▶ [Description of the task]
The expected answer is the set of lines in the data below between the line holding "Open the chat" and the line holding "Screen dimensions: 301x211", inclusive, written out exactly.

══ Extracted information ══

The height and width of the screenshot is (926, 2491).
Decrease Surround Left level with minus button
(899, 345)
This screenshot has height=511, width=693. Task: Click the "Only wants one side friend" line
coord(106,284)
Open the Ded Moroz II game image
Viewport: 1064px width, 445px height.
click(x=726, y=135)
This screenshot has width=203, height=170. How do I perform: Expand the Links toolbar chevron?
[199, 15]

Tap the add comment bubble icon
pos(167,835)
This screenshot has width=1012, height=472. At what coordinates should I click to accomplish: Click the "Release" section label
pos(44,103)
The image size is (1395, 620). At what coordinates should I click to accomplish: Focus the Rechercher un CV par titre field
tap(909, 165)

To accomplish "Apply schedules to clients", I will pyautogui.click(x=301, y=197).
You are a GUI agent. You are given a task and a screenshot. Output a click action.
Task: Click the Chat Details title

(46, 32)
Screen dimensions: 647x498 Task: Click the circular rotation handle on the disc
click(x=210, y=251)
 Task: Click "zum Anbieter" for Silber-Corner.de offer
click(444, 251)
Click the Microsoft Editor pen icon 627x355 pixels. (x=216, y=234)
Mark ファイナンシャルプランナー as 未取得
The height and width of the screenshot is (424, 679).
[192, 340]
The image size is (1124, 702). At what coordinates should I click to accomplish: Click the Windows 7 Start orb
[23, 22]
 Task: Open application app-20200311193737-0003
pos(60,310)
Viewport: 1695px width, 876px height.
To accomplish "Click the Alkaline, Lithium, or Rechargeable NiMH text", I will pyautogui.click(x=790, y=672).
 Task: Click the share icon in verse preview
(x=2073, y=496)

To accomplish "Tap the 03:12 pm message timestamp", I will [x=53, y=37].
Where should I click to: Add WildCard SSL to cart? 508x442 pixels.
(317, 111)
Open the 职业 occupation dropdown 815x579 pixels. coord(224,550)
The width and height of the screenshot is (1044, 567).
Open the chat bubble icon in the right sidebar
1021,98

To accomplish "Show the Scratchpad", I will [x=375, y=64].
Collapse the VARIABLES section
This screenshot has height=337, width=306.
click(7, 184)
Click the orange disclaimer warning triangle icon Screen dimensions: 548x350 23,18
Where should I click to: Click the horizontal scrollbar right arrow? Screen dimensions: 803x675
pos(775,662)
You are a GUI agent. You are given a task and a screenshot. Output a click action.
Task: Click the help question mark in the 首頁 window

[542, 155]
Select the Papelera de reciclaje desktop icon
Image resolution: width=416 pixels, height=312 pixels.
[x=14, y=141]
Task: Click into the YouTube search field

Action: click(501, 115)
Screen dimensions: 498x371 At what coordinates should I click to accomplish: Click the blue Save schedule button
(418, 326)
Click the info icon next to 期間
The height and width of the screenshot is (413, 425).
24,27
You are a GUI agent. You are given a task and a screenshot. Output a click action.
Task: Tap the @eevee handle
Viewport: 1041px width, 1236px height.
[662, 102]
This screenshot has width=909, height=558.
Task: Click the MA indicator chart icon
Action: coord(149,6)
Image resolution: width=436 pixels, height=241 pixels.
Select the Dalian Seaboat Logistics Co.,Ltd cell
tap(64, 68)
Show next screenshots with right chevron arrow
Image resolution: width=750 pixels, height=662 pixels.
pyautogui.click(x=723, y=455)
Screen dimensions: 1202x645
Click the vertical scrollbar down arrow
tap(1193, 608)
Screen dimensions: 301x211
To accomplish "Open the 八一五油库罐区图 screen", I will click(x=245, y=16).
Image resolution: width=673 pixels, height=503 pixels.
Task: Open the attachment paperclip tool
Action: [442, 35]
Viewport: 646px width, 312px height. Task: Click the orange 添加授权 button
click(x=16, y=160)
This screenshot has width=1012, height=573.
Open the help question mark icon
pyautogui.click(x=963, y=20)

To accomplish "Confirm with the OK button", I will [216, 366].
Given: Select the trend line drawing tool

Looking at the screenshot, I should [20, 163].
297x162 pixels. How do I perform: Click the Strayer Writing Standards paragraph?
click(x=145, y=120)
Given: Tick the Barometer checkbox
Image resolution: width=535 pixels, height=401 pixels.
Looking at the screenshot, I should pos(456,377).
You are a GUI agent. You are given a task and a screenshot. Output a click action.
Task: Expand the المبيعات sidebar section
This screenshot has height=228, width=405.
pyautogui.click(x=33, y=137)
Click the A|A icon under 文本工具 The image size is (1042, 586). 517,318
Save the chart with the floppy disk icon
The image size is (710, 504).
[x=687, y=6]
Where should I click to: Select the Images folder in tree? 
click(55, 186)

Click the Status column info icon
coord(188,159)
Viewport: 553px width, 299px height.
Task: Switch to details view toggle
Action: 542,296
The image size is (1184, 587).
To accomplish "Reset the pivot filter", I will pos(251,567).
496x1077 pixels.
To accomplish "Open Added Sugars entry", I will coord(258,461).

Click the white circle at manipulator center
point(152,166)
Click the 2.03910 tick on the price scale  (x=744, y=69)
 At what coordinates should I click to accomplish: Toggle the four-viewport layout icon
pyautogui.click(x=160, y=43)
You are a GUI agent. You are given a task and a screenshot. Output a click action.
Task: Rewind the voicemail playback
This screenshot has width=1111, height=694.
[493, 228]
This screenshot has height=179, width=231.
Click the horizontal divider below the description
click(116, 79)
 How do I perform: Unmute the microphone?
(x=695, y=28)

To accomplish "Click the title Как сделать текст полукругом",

═══

▶ [Solution for this problem]
Open the chat bubble icon in the right sidebar
1021,98

To accomplish "Show the Scratchpad", I will [x=375, y=64].
Collapse the VARIABLES section
This screenshot has height=337, width=306.
click(7, 184)
Click the orange disclaimer warning triangle icon Screen dimensions: 548x350 23,18
Where should I click to: Click the horizontal scrollbar right arrow? Screen dimensions: 803x675
pos(775,662)
You are a GUI agent. You are given a task and a screenshot. Output a click action.
Task: Click the help question mark in the 首頁 window

[542, 155]
Select the Papelera de reciclaje desktop icon
Image resolution: width=416 pixels, height=312 pixels.
[x=14, y=141]
Task: Click into the YouTube search field

Action: click(501, 115)
Screen dimensions: 498x371 At what coordinates should I click to accomplish: Click the blue Save schedule button
(418, 326)
Click the info icon next to 期間
The height and width of the screenshot is (413, 425).
24,27
You are a GUI agent. You are given a task and a screenshot. Output a click action.
Task: Tap the @eevee handle
Viewport: 1041px width, 1236px height.
[662, 102]
This screenshot has width=909, height=558.
Task: Click the MA indicator chart icon
Action: coord(149,6)
Image resolution: width=436 pixels, height=241 pixels.
Select the Dalian Seaboat Logistics Co.,Ltd cell
tap(64, 68)
Show next screenshots with right chevron arrow
Image resolution: width=750 pixels, height=662 pixels.
pyautogui.click(x=723, y=455)
Screen dimensions: 1202x645
Click the vertical scrollbar down arrow
tap(1193, 608)
Screen dimensions: 301x211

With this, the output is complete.